Saf ve iyi niyetlerimizin suistimal edildiği konu-kurumlardan biri de karayollarıdır. Dağ, dere, tepe, köy ve her yere yol yapma görevi olduğunu sandığımız bu kurum aslında talanın nakliyesini almış bir ulaştırma şirketi gibi çalışmaktadır. Bizler saf-temiz duygularlala evlerimizde oturup; “iyi ki karayolları var” derken aslında; Betoni asfalt, fosil yakıt tüketimi, otomobil ve yakıt tüketimini artırım amaçlı yollar yapmak, yeraltı ve yerüstü tüm varlıkların talanı için nakliye yolları açmak temel görevidir, asla vatandaşın konforu, güvenli ve sağlıklı seyahati öncelenmez bu kurumda. Yetmedi kamusal alanları peşkeş çeken bir noktada durmak için çalışmalara son hız başladı.
Amed kenti ve yeni kurulan Türkiye’nin tüm kentleri ;1930’lu yıllarla yeni imar planları ile yeniden inşa edilmiştir. Amed için artacak nüfus için Sur dışında kurulacak kente bir de hava koridoru eklenmiştir.

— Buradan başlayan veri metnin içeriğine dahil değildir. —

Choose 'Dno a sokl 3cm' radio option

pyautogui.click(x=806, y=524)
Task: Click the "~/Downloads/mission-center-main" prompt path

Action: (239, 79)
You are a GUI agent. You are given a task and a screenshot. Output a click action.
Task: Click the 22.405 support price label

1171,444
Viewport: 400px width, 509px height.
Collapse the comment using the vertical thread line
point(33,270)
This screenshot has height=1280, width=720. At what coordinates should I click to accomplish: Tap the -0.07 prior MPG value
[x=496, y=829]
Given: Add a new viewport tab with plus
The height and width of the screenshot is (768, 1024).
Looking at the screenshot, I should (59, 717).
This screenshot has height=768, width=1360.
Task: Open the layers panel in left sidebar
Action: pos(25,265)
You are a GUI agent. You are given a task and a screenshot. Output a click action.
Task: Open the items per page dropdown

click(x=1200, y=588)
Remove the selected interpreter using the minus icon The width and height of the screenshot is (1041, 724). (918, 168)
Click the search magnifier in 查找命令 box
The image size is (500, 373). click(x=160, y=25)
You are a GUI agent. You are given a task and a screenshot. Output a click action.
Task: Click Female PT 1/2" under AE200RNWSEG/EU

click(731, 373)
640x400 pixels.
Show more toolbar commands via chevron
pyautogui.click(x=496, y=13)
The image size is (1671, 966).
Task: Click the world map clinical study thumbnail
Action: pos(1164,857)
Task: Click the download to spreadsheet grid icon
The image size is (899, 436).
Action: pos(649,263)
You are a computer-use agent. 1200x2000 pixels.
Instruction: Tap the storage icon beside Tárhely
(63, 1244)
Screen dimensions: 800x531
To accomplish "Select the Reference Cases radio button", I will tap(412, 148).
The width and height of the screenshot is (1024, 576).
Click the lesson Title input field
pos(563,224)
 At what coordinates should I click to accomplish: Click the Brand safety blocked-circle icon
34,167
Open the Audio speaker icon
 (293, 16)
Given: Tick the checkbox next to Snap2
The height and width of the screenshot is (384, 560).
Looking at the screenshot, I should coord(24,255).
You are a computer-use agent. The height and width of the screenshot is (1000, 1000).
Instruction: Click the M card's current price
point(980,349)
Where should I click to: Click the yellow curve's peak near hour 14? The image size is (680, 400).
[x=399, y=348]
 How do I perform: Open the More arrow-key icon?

Sümer Park’tan karayollarının da bulunduğu stad ve Anıt Parkı kapsayan tüm alan, yeşil bir hava koridoru olarak planlanmıştı. En az dört bin yıl önce planlanan kentin hava koridoru hesaplanmıştır. 1950’li yıllara kadar; Kalkan balığı şeklinde inşa edilmiş sur ile çevrili Amed kentinin hava sirkülasyanu ve iklimlendirmesi (serinlemesi) için surlara karşılıklı olarak açılmış rüzgar girişleri inşa edilmişti. Bu rüzgar giriş pencereleri kente serin ve temiz hava dağılımını yapmaktaydı. Gel gelelim aradan geçen dört bin yılı görmesek de ilk imar planından sonraki doksan yılda geriye gidişte level atlanmış hava koridoru, habitat, flora, fauana, kamusal alan bilgisi “hiç” edilmiş bir cehalet başını almış gitmiştir. Talan, tahribat ve rant için el ele veren iktidar, hukuk, yasa, kurumları ve kurum çalışanları meslek etiği, vicdan-ahlak bilmez bir yaklaşımla son hız talan-rant projelerini imzalamıştır.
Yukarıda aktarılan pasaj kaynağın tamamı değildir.